-- Opening Marker --
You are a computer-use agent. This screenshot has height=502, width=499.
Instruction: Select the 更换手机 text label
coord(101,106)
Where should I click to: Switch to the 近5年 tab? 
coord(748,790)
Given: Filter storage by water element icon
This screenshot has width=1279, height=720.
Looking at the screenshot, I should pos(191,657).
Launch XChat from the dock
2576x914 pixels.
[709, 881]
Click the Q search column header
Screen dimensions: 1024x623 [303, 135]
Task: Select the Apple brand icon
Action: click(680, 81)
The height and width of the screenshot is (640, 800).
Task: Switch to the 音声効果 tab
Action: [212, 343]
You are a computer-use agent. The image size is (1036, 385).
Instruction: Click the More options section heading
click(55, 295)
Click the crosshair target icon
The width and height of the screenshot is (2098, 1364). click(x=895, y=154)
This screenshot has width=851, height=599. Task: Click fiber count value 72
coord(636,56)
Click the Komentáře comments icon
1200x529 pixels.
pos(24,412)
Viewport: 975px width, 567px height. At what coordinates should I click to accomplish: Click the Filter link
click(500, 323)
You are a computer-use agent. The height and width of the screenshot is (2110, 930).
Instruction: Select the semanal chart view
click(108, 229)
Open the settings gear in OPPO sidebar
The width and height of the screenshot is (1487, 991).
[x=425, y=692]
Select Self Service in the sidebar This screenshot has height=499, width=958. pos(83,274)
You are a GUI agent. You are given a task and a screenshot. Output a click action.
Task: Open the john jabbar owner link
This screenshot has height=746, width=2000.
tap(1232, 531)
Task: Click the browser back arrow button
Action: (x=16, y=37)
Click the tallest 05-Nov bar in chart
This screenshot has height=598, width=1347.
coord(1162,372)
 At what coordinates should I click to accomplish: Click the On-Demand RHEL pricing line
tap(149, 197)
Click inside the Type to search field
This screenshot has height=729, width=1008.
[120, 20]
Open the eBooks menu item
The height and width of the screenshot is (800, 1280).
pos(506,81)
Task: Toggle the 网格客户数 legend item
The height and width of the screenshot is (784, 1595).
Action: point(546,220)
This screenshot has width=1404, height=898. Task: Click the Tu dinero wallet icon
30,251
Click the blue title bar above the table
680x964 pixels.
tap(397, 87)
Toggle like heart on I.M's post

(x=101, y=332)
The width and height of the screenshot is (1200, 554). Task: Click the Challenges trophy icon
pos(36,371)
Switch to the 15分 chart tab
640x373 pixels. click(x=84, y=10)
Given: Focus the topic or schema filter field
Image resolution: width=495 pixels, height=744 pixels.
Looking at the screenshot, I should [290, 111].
-- Closing Marker --
**Problem description:** Set every record down again exactly as written.

**Exercise response:**
You are a computer-use agent. This screenshot has height=502, width=499.
Instruction: Select the 更换手机 text label
coord(101,106)
Where should I click to: Switch to the 近5年 tab? 
coord(748,790)
Given: Filter storage by water element icon
This screenshot has width=1279, height=720.
Looking at the screenshot, I should pos(191,657).
Launch XChat from the dock
2576x914 pixels.
[709, 881]
Click the Q search column header
Screen dimensions: 1024x623 [303, 135]
Task: Select the Apple brand icon
Action: click(680, 81)
The height and width of the screenshot is (640, 800).
Task: Switch to the 音声効果 tab
Action: [212, 343]
You are a computer-use agent. The image size is (1036, 385).
Instruction: Click the More options section heading
click(55, 295)
Click the crosshair target icon
The width and height of the screenshot is (2098, 1364). click(x=895, y=154)
This screenshot has width=851, height=599. Task: Click fiber count value 72
coord(636,56)
Click the Komentáře comments icon
1200x529 pixels.
pos(24,412)
Viewport: 975px width, 567px height. At what coordinates should I click to accomplish: Click the Filter link
click(500, 323)
You are a computer-use agent. The height and width of the screenshot is (2110, 930).
Instruction: Select the semanal chart view
click(108, 229)
Open the settings gear in OPPO sidebar
The width and height of the screenshot is (1487, 991).
[x=425, y=692]
Select Self Service in the sidebar This screenshot has height=499, width=958. pos(83,274)
You are a GUI agent. You are given a task and a screenshot. Output a click action.
Task: Open the john jabbar owner link
This screenshot has height=746, width=2000.
tap(1232, 531)
Task: Click the browser back arrow button
Action: (x=16, y=37)
Click the tallest 05-Nov bar in chart
This screenshot has height=598, width=1347.
coord(1162,372)
 At what coordinates should I click to accomplish: Click the On-Demand RHEL pricing line
tap(149, 197)
Click inside the Type to search field
This screenshot has height=729, width=1008.
[120, 20]
Open the eBooks menu item
The height and width of the screenshot is (800, 1280).
pos(506,81)
Task: Toggle the 网格客户数 legend item
The height and width of the screenshot is (784, 1595).
Action: point(546,220)
This screenshot has width=1404, height=898. Task: Click the Tu dinero wallet icon
30,251
Click the blue title bar above the table
680x964 pixels.
tap(397, 87)
Toggle like heart on I.M's post

(x=101, y=332)
The width and height of the screenshot is (1200, 554). Task: Click the Challenges trophy icon
pos(36,371)
Switch to the 15分 chart tab
640x373 pixels. click(x=84, y=10)
Given: Focus the topic or schema filter field
Image resolution: width=495 pixels, height=744 pixels.
Looking at the screenshot, I should [290, 111].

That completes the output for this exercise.